(Data extracted from a collection)
□ □ □

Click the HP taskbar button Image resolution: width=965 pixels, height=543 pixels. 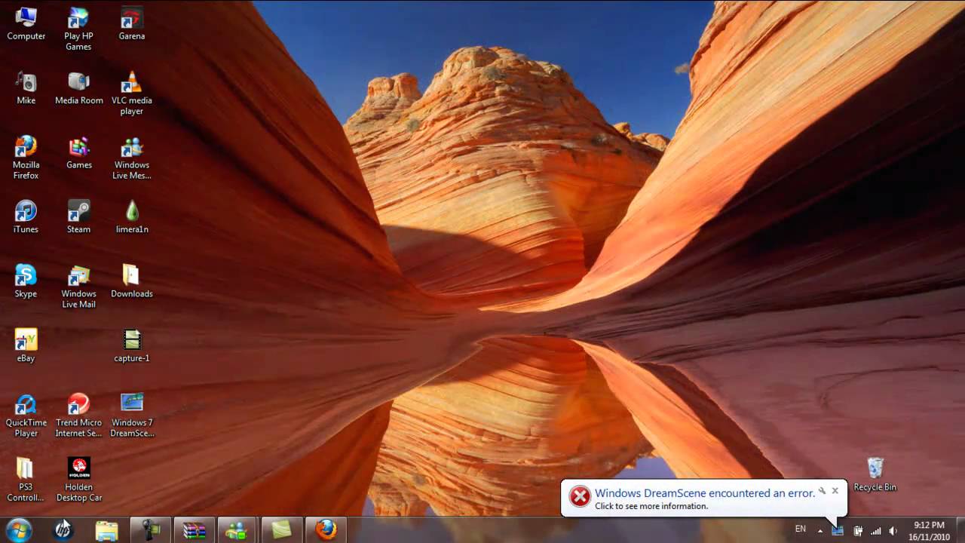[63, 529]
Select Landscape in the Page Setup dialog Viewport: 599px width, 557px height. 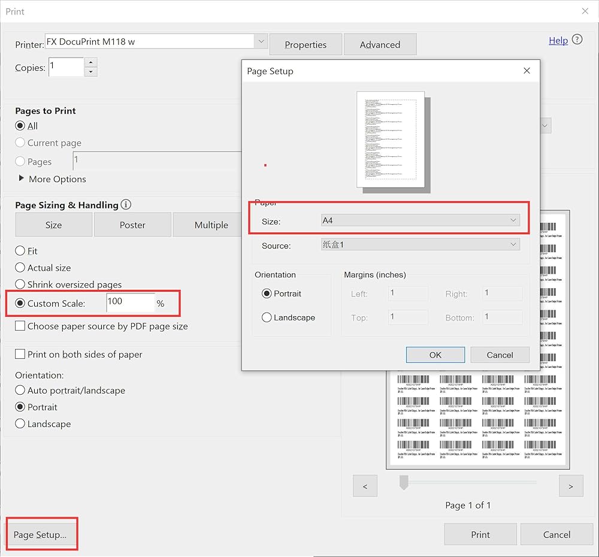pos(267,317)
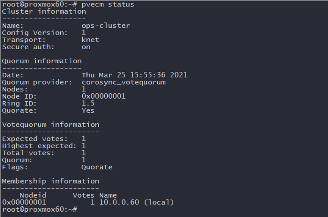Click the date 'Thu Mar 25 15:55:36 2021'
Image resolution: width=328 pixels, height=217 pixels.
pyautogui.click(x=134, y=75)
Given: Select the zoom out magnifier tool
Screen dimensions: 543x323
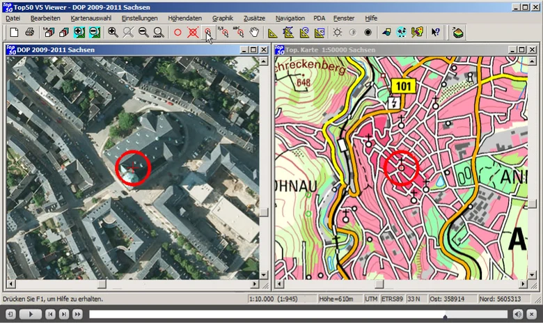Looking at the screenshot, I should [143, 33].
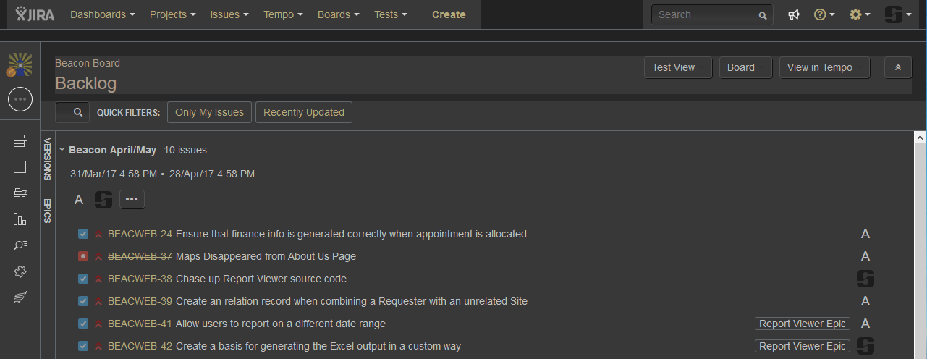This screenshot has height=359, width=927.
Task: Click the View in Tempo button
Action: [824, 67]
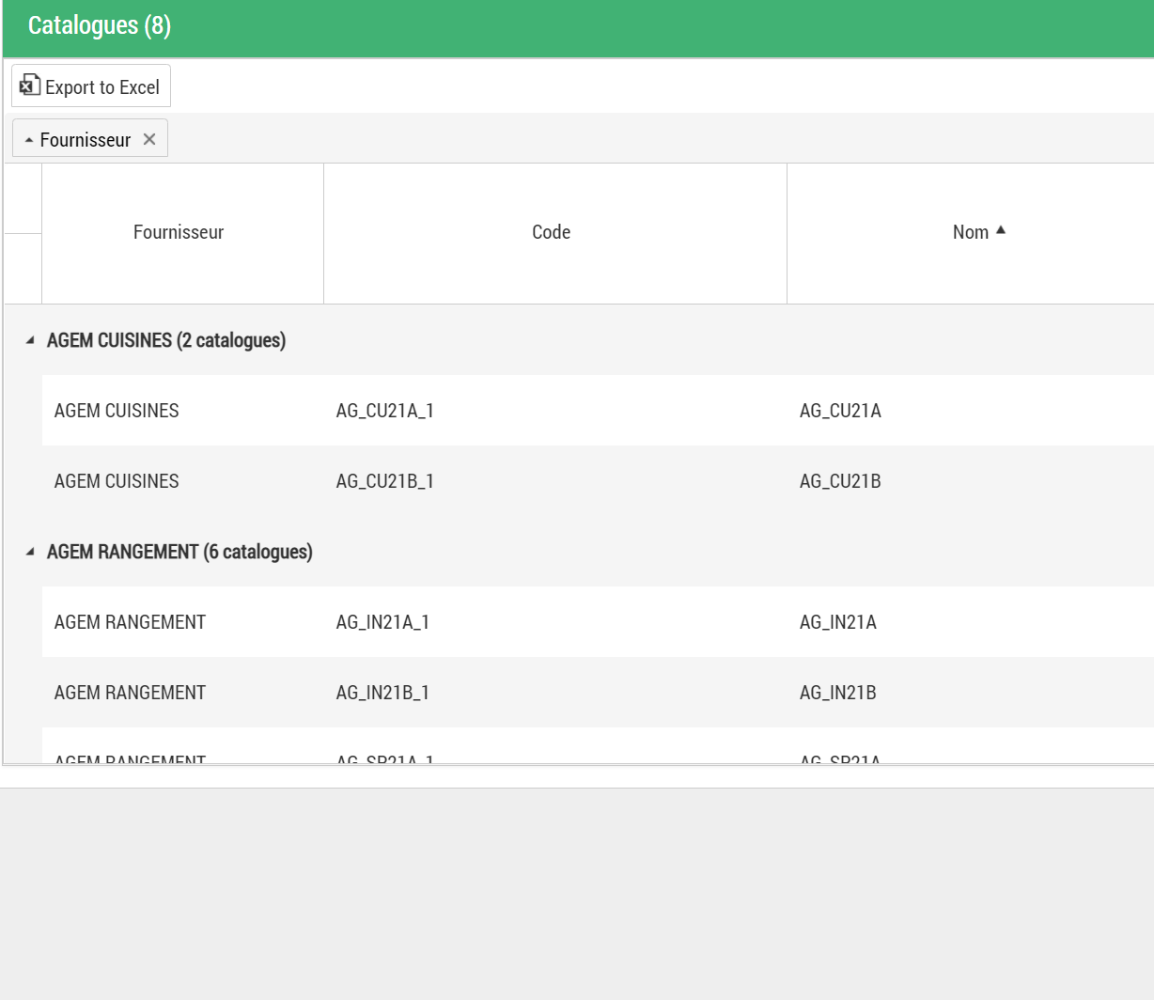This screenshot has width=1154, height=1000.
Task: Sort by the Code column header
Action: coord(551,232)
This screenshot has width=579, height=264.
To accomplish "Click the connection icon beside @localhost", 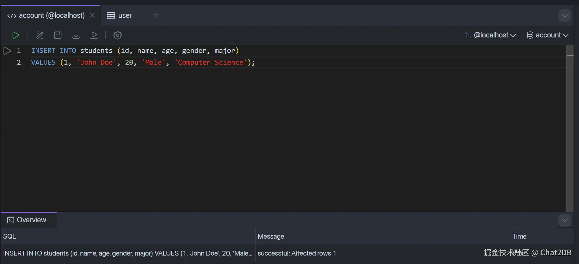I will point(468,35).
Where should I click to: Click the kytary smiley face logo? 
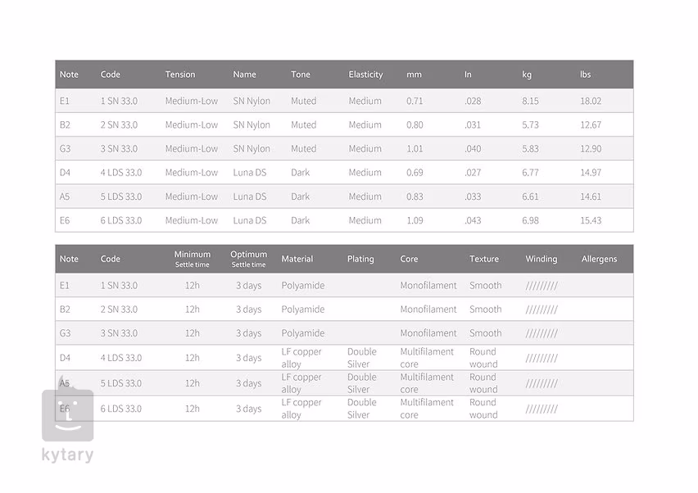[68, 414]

□ □ □

**ABOUT THIS EXERCISE**
Quote the data above exactly from the line with "Given: Select the zoom out magnifier tool" to the line with "This screenshot has width=579, height=264.", both ends counted, and nothing else. Pictures don't go in.

**RESPONSE AREA**
Given: Select the zoom out magnifier tool
Screen dimensions: 543x323
Looking at the screenshot, I should [143, 33].
This screenshot has height=359, width=927.
Task: Click the View in Tempo button
Action: [824, 67]
This screenshot has width=1154, height=1000.
Task: Sort by the Code column header
Action: coord(551,232)
This screenshot has width=579, height=264.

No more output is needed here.